- _TASK_
Exactly as they appear, retype the lines from the one containing "Image resolution: width=852" through the final line of the data below. Leave pictures out.

========

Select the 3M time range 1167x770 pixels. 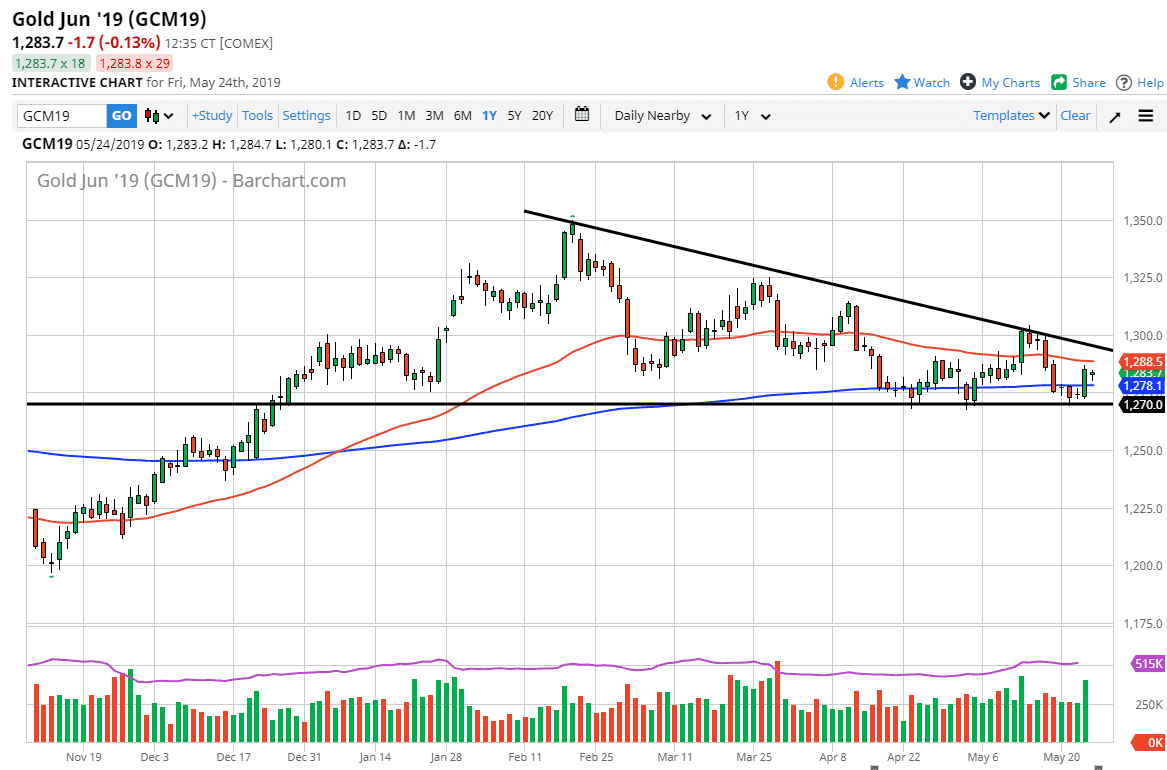click(434, 116)
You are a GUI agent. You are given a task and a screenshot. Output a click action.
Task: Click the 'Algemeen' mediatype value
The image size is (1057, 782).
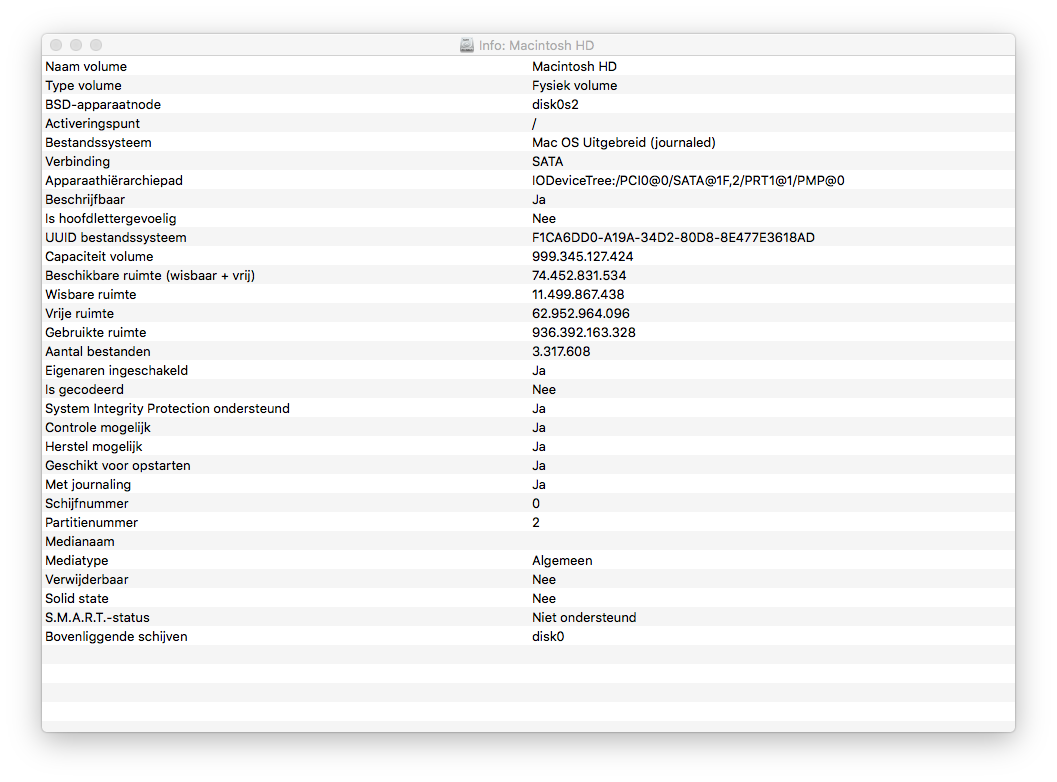pyautogui.click(x=562, y=560)
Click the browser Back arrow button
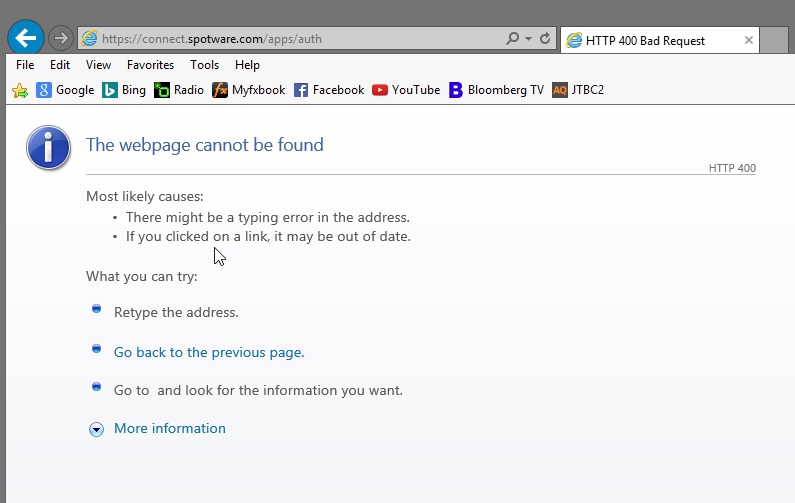This screenshot has height=503, width=795. pos(26,38)
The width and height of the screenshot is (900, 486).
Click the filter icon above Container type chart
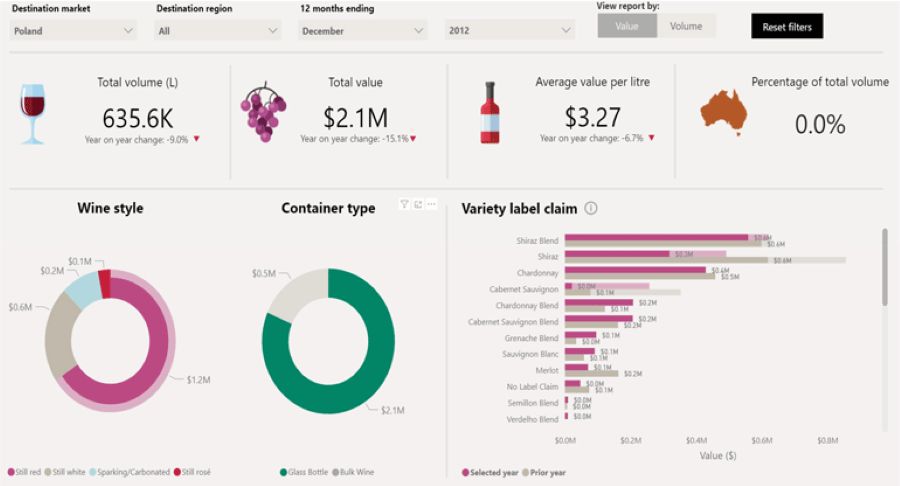pyautogui.click(x=404, y=204)
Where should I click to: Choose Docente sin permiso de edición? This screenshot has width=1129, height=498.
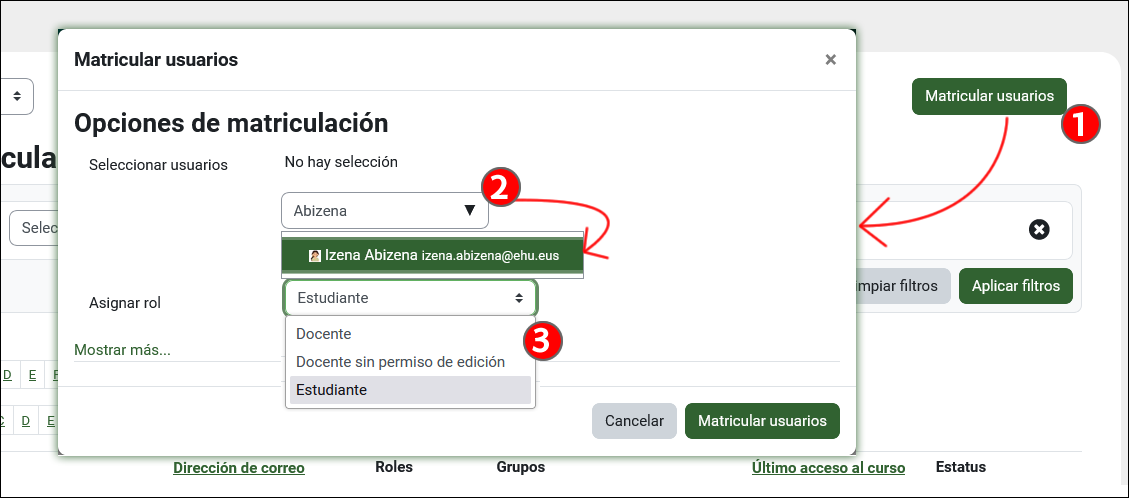pos(400,362)
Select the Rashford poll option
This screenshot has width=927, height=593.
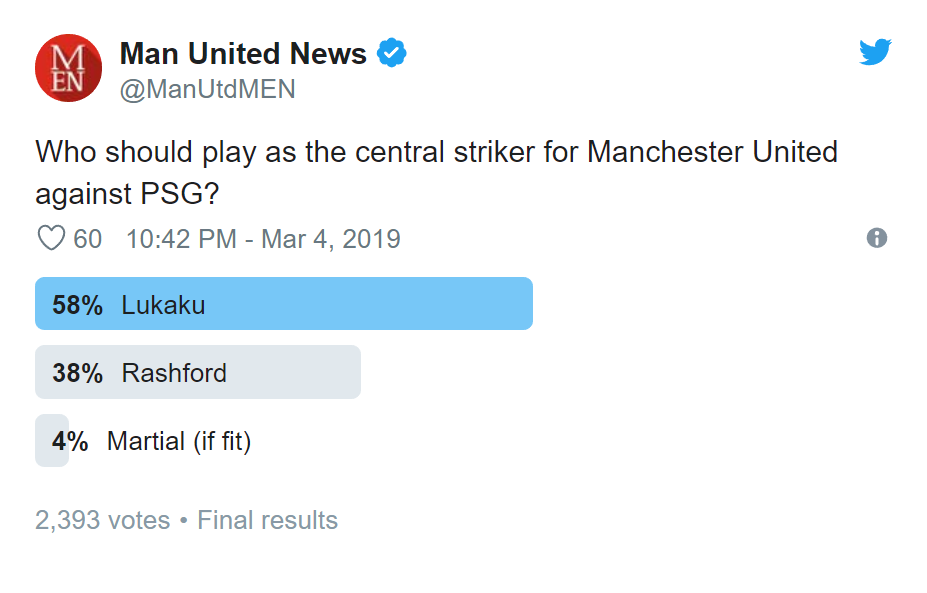(x=198, y=371)

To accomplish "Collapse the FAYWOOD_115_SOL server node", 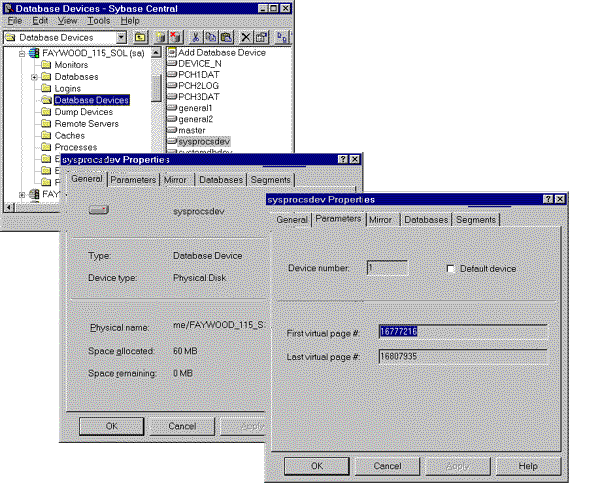I will [x=21, y=52].
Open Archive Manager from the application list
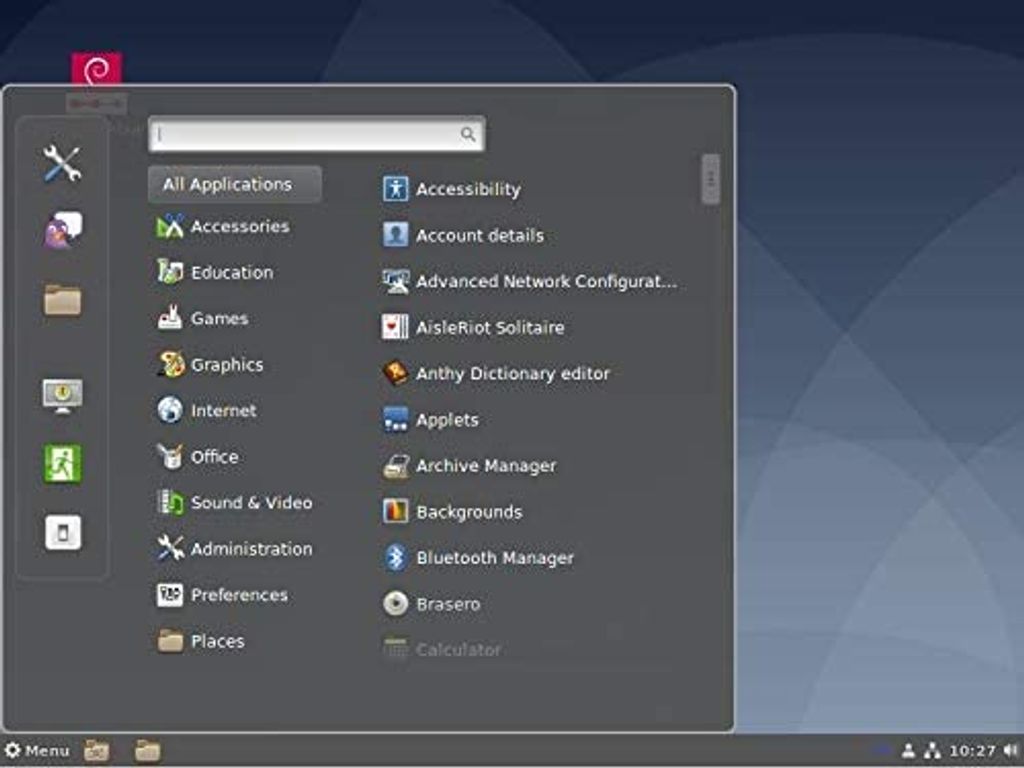 tap(485, 466)
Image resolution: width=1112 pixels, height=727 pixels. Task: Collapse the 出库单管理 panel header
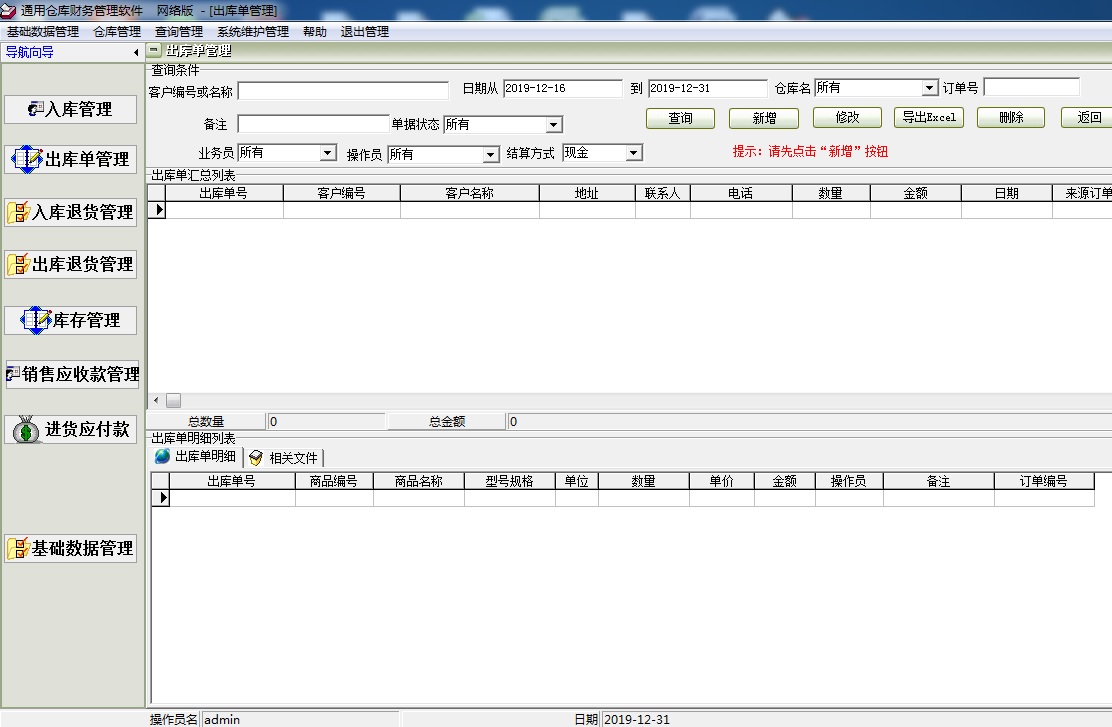point(154,50)
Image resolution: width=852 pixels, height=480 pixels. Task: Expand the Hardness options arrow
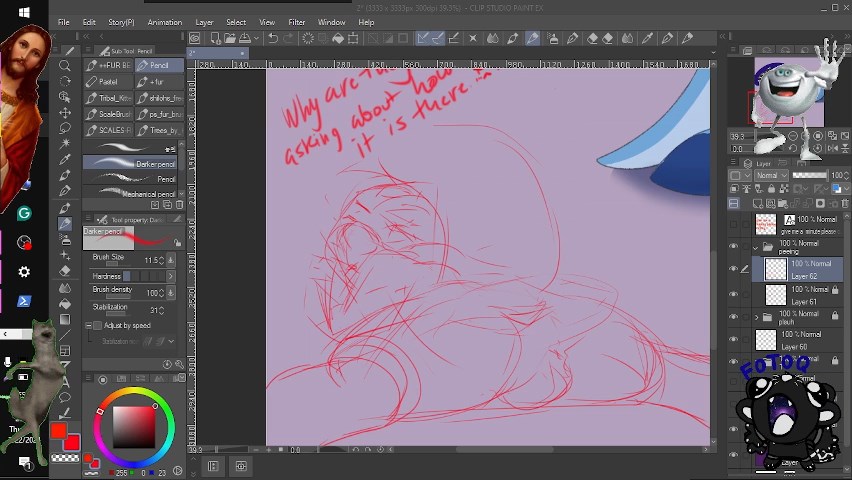click(170, 276)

========

- _ANSWER TO THIS EXERCISE_
Image resolution: width=852 pixels, height=480 pixels. Task: Expand the Hardness options arrow
click(170, 276)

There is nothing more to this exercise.